Best line of the story: “Now it’s an engineering problem.”

Yeah. All we have to do is make a laser that can produce this kind of power with 10x higher efficiency, which has never been done.

This is a dead end for fusion for power. Most scientists are still hoping for the Tokamak design and putting their money on ITER.

I would like to see them try cold fusion. Not that blistering-hot P&F cold fusion, but real cold fusion. Like 10K cold. If you could ionize the fuel at 10K, squeezing it together would be so easy. And you would never have to worry about it scorching the chamber walls.
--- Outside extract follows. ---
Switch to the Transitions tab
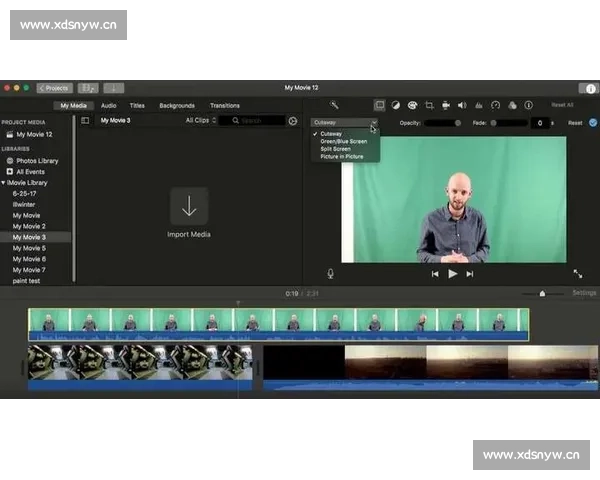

The problem isn’t that it difficult to “ionize the fuel”; the problem is overcoming electrostatic repulsion to between nuclei across a statistically large enough proportion of the plasma such that the strong force takes over and results in fusion interaction. The only way we have of doing this with normal matter is by increasing the average speed of the individual particles, i.e. heating the plasma to a required combination of density, temperature, and confinement time to even achieve fusion conditions, much less produce net power output from the input power to heat the plasma. Even then, the process of heating and maintaining confinement of the plasma will have huge inefficiencies just because of the temperature difference and self-interaction. Nothing about nuclear fusion is ‘easy’ unless you have ready access to an unlimited source of free muons, have technology that can alter the nuclear strong force, or have a stellar-mass of hydrogen to start with.

Stranger

No, the best line of the story was “We could see operating fusion power plants within twenty years.” I have laughed harder, but not by much.

My mother was watching the story on 60 minutes (she had it on DVR). She asked me if I’d heard about it. I explained that message board friends who know physics like I know comic books said it was vastly overblown.

The good news is we have one of those handy nearby. The bad news is it’s a certified bitch to string an extension cord from there to here. :slight_smile:

The story rather confused me. I was under the impression that a fusion reaction was self-sustaining once it got started, but the Livermore scientist said they’d need hundreds of ignitions every day to keep it going.

This does not sound self-sustaining.